• **Job**: Rewrite everything in the NFS post from "[Date Prev][Date Next]" down to "my .ssh/config file.", putting "strange" wherever "weird" appears.

• **Text section**:
= = = = = = =
[Date Prev][Date Next] [Thread Prev][Thread Next] [Date Index] [Thread Index]

Re: NFS drive uids/gids completely broken- for a little while



briand@aracnet.com wrote:
> This is a weird one.

That is a little weird that it was a transient glitch of a failure.

> Tried to use ssh and saw a "bad permissions" error on my .ssh/config file.
> 
> I do ls -l and i see uids/gids of 2^32-1 or a similar very large integer.
> 
> WTF ?!

Are you using --manage-gids?

  root@fs:~# grep manage-gids /etc/default/nfs-kernel-server 
  RPCMOUNTDOPTS=--manage-gids

  $ man rpc.mountd

   -g  or  --manage-gids
      Accept requests from the kernel to map user id numbers into
      lists of group id numbers for use in access control.  An NFS
      request will normally (except when using Kerberos or other
      cryptographic authentication) contains a user-id and a list of
      group-ids.  Due to a limitation in the NFS protocol, at most 16
      groups ids can be listed.  If you use the -g flag, then the list
      of group ids received from the client will be replaced by a list
      of group ids determined by an appropriate lookup on the
      server. Note that the 'primary' group id is not affected so a
      newgroup command on the client will still be effective.  This
      function requires a Linux Kernel with version at least 2.6.21.
= = = = = = =
• **Raw data**:
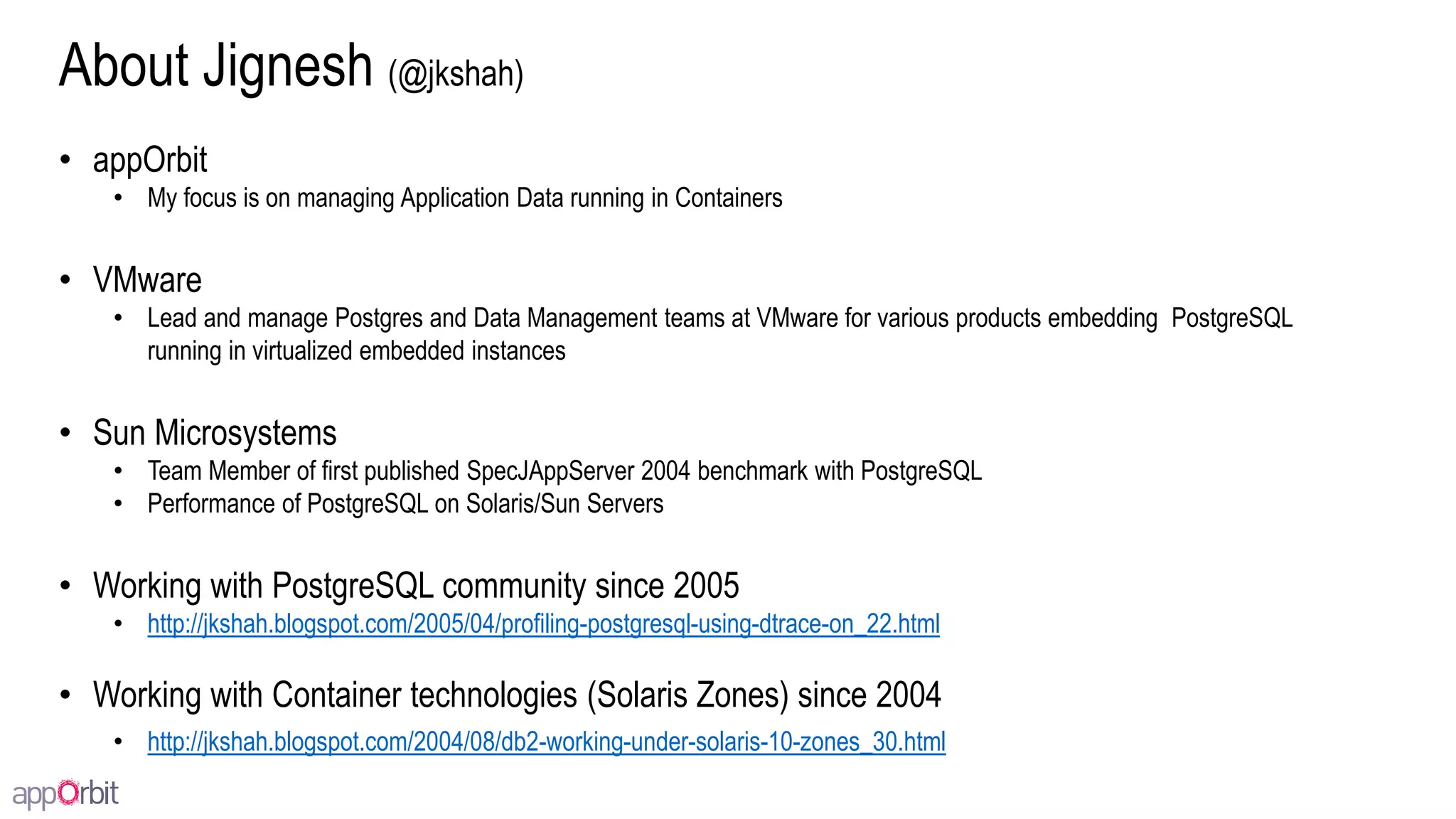
Task: Click the VMware bullet heading
Action: coord(147,280)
= = = = = = =
• **Response**:
[Date Prev][Date Next] [Thread Prev][Thread Next] [Date Index] [Thread Index]

Re: NFS drive uids/gids completely broken- for a little while



briand@aracnet.com wrote:
> This is a strange one.

That is a little strange that it was a transient glitch of a failure.

> Tried to use ssh and saw a "bad permissions" error on my .ssh/config file.